=== Opdracht ===
Welke dieren is de dichter volgens het tekstfragment hieronder aan het bespieden?

=== Tekstfragment ===
______
Want afscheid: daar gaat het hier uitgebreid over. Over al dat afscheid in de Tweede Wereldoorlog, bijvoorbeeld, die Tritsmans treffend oproept op een moment dat men overal de Eerste Wereldoorlog herdenkt. Het leven is één afscheid en afscheid is een grenservaring. De dichter is gefascineerd door dat rakelingse. Maar wat je aanraakt, raak je onvermijdelijk ook kwijt. Daardoor voelt hij de noodzaak om te verbroederen met alles wat leeft en geleefd heeft. Over de reeën die hij aan het bespieden is, schrijft hij: 'en zo graag had ik daar samen met hen/ aan dat malse jonge groen staan knabbelen/ maar ik durfde het hoofd niet meer te draaien/ het hoofd waarin nu zacht zoemde het geluk/ hier toch even van hen te zijn geweest'. Het wemelt in deze poëzie van dieren en bomen. Tegen beter weten in probeert de dichter een date met de hele schepping af te dwingen.
Maar wat een 'vreemd dier', realiseert hij zich, is toch de mens, 'geen vacht en geen veren/ na een jaar amper in staat/ tot wat stuntelig bewegen/ geen ander dier komt/ met een lijf zo bloot/ zo onbruikbaar en onaf/ dit bestaan ingedoken'! Het is alsof de mens zijn onvoltooidheid maar zelf moet zien te compenseren met iets wat hier 'vindingrijkheid', zeg maar cultuur, wordt genoemd. Alleen verwijdert hij zich daardoor vaak van zijn biologische identiteit. Maar op een mooie dag maakt een adembenemende natuur het dierlijke in ons weer wakker, tot grote voldoening van de dichter: 'in juichende lente/ verliezen we soms onaangekondigd/ alle controle en willen we terug'. En terug gaat ook Tritsmans, gepatenteerd romanticus. Hij beklimt berg na berg als de bevlogen, Nijhoff-achtige wandelaar die hij is, berg na berg. Het buitenland begint al buiten zijn deur. Hij struint landschap na landschap af. In de hoop dat hij ooit de plek zal kunnen betreden, waarvan hij vindt: hier is het, hiernaar heb ik zo lang gezocht. Tijd voor een aanraking.
______
=== Oefengegevens ===
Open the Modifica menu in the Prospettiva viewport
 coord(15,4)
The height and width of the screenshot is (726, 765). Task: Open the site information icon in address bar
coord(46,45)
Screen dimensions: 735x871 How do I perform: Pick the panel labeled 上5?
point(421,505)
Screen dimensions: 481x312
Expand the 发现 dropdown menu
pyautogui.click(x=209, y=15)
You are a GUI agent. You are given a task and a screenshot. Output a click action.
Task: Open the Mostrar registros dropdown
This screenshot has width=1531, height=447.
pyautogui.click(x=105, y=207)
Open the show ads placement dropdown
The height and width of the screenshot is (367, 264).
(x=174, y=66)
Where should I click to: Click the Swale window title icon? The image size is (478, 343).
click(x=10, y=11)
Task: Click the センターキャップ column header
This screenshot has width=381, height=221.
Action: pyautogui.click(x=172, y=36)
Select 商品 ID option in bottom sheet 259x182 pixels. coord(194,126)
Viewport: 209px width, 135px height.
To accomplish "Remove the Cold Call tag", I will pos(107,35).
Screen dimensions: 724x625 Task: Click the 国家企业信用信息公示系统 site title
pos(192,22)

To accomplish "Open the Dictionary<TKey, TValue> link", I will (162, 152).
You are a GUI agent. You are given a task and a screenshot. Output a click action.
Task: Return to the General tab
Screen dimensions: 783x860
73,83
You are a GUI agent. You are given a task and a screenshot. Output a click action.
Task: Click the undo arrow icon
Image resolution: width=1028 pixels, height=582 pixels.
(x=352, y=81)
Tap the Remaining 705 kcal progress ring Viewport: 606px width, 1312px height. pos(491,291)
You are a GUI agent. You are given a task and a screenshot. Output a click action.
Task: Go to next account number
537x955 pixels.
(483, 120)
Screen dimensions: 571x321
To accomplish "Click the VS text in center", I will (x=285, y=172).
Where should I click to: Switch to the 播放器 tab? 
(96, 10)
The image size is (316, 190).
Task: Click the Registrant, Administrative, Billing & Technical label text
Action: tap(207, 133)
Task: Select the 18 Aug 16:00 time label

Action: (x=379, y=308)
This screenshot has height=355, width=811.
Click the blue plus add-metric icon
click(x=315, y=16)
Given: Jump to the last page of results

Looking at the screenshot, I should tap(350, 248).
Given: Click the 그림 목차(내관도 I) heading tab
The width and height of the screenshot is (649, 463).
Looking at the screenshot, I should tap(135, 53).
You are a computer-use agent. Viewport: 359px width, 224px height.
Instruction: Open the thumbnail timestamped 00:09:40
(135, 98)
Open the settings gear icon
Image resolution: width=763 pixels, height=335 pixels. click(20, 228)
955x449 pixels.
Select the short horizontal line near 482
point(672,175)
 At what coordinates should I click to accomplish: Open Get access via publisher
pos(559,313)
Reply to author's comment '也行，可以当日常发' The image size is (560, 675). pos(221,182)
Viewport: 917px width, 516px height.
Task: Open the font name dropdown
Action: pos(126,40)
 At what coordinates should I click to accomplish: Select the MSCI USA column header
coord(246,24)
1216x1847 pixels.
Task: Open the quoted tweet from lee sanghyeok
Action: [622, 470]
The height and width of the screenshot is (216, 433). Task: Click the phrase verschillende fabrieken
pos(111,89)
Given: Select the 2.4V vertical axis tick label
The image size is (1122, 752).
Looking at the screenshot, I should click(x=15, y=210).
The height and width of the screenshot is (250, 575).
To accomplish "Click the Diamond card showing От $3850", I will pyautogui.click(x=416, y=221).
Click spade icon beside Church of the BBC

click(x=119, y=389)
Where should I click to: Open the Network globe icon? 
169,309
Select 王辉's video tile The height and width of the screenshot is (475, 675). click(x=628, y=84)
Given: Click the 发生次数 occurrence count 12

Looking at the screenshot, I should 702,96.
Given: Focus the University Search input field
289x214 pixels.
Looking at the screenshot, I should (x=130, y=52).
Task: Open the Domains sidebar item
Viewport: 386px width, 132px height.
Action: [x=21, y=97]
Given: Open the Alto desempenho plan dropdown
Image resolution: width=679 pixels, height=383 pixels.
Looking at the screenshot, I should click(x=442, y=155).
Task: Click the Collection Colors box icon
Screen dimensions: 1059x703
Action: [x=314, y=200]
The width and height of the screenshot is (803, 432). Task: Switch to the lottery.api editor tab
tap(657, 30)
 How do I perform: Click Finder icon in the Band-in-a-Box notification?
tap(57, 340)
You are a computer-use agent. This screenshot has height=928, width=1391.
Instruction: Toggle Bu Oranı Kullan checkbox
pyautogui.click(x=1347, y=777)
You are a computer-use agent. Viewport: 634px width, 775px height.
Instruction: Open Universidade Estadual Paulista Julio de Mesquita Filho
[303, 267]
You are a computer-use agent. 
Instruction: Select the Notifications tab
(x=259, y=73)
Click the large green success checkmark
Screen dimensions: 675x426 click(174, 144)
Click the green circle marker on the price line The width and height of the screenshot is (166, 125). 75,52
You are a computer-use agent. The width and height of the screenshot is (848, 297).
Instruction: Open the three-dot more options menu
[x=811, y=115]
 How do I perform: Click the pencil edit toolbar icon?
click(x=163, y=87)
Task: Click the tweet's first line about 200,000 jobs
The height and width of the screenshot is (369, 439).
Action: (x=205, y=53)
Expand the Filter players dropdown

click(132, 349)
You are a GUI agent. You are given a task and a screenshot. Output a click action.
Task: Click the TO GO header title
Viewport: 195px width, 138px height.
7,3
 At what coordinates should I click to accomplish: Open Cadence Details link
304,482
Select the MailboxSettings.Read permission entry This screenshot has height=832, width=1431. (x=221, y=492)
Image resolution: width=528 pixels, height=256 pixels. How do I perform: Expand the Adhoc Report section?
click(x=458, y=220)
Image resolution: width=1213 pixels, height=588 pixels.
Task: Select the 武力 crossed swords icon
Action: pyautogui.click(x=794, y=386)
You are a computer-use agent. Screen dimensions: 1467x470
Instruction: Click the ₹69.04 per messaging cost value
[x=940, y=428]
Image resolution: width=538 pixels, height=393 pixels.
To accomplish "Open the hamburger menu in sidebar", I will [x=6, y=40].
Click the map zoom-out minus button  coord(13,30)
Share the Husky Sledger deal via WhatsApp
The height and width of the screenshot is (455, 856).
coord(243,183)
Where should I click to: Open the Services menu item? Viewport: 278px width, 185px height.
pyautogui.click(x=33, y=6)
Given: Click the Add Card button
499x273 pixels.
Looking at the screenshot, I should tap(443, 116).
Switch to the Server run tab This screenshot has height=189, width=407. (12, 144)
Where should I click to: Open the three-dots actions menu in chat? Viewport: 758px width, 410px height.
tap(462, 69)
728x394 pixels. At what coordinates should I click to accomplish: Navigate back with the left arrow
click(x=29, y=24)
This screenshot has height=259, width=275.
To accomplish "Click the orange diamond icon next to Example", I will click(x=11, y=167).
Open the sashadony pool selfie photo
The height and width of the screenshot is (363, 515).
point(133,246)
______
=== Antwoord hieronder ===
Reeën.